Rule (Hombres tatuados)
Rule (Hombres tatuados) La tormenta empezó mucho antes de que las nubes cubrieran el cielo. Rule lo sabía. No era solo el viento helado que azotaba Denver esa tarde, sino la acumulación de palabras no dichas, de resentimientos enterrados demasiado tiempo. Ese domingo no se parecía a ningún otro.
Cuando llegó a la casa familiar, el aire estaba cargado de tensión. Su madre estaba sentada junto a Rome, sus ojos enrojecidos por el llanto. Shaw estaba ahí también, de pie junto a la ventana, con los brazos cruzados y la mirada perdida. Nadie dijo una palabra cuando Rule entró.
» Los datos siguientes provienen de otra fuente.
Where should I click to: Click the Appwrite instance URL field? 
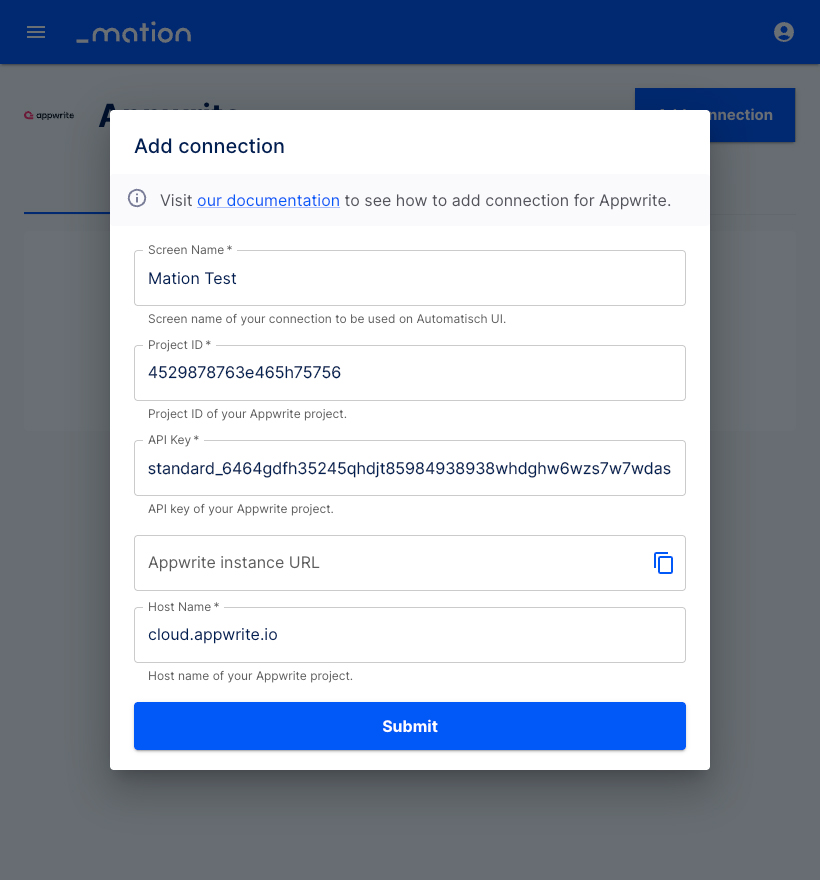(393, 563)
—¿Qué demonios está pasando? —preguntó, rompiendo el silencio.
Fue Rome quien respondió, con su tono calmado pero firme.
—Papá tuvo un ataque al corazón anoche. Está estable, pero los doctores dicen que tiene que cuidarse.
El impacto lo golpeó como un puñetazo en el estómago. Rule miró a su madre, esperando una reacción, pero ella seguía con la vista fija en el suelo, incapaz de enfrentarlo.
—¿Por qué nadie me llamó?
—Te llamamos. No contestaste. —La voz de Shaw era baja, pero cada palabra era como un dardo que se clavaba en él.